One can understand the great Russian's distaste for the work of the great German. In the story, the sun does not rise and set; instead "the naked god with cheeks aflame drove his four fire-breathing steeds through heaven's spaces." Venice is not a city, but "the fallen Queen of the Seas." The symbolism accompanying the dense, involuted prose is no less affected. But Death in Venice works, as a tale, a moral instruction and as art. Of all authors, Mann was the least ingenuous. He deliberately chose the Romantic mode to bid adieu to the romantic mood. Through the spacious andante of Death in Venice, one can hear the contrapuntal knell of the 19th century with all its values, poses and styles.
A Broken Clown. In his film adaptation, Luchino Visconti (The Damned) pays his utmost disrespect to the original by maintaining Mann's fustian and removing his intention. In the novella, the aging Author-Philosopher Gustave Aschenbach seeks renewal in Venice. But like the fugitive with an appointment in Samarra, he finds death awaiting him. An elusive and beautiful youth, Tadzio, attracts the writer. Though he never touches his beloved, never even speaks to him. Aschenbach is rendered immobile by his platonic affair. A plague of cholera racks the city. At any time the writer is free to leave, but he cannot. Eventually, rouged and dyed in imitation of youth, Aschenbach assumes the aspect of a broken clown. At beachside, he finally succumbs, still gazing at the elusive figure of Tadzio. "And before nightfall a shocked and respectful world received the news of his decease."
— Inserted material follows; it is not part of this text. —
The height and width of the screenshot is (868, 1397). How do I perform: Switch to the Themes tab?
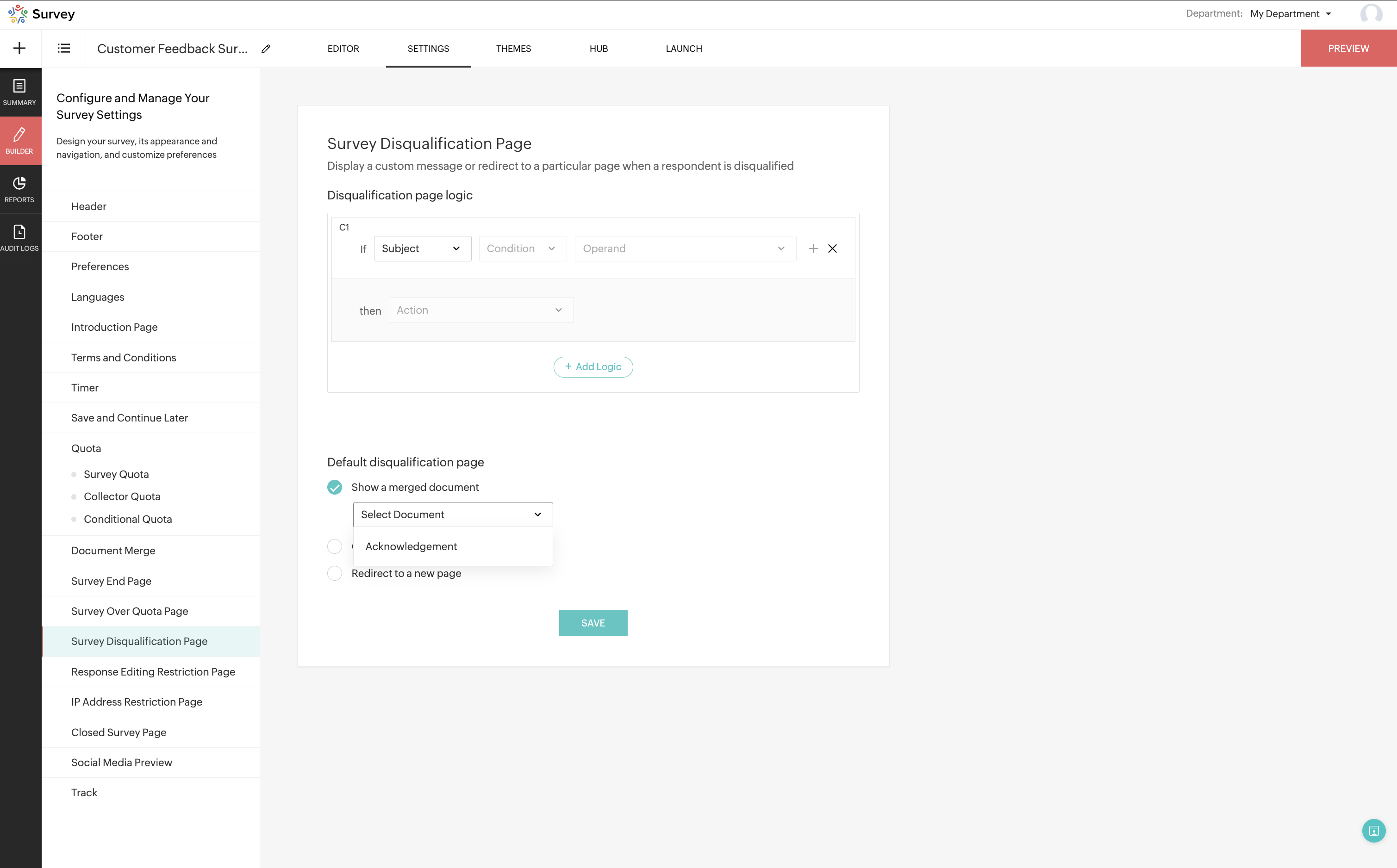tap(513, 49)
Those events would be difficult to render in the best of cinematic circumstances. Director Visconti provides the worst. Mann is supposed to have based his hero on Gustav Mahler. So Visconti, ruthlessly deleting Mann's imagination, makes the neoclassic author a Romantic musicianaccompanied by plaintive strains of Mahler's Fifth Symphony, emphasized until it becomes as banal as the theme from Love Story. Mann's Aschenbach was a harrowed spent figure with a dead wife and a grown daughter. Visconti's is played by Dirk Bogarde, a man barely into middle age. Accordingly, he is equipped, like Mahler, with a young wife and a deceased child.
Most important, Mann's treatment of the unconsummated affair of man and boy was a metaphor for Europe's decaying society. But Visconti takes the veneer and calls it furniture. With infinite tedium, he pores over every facet of Tadzio's Botticelli visage; with stupid distortion, he makes the boy, played by Bjorn Andresen, a flirt whose eyes flash a come-on to his helpless elder, like some midnight cowboy off the Via Veneto. He even concocts an elaborate bordello scene in which Aschenbach is shown as a heterosexual failurea moment that proves as barren of meaning as it is of style.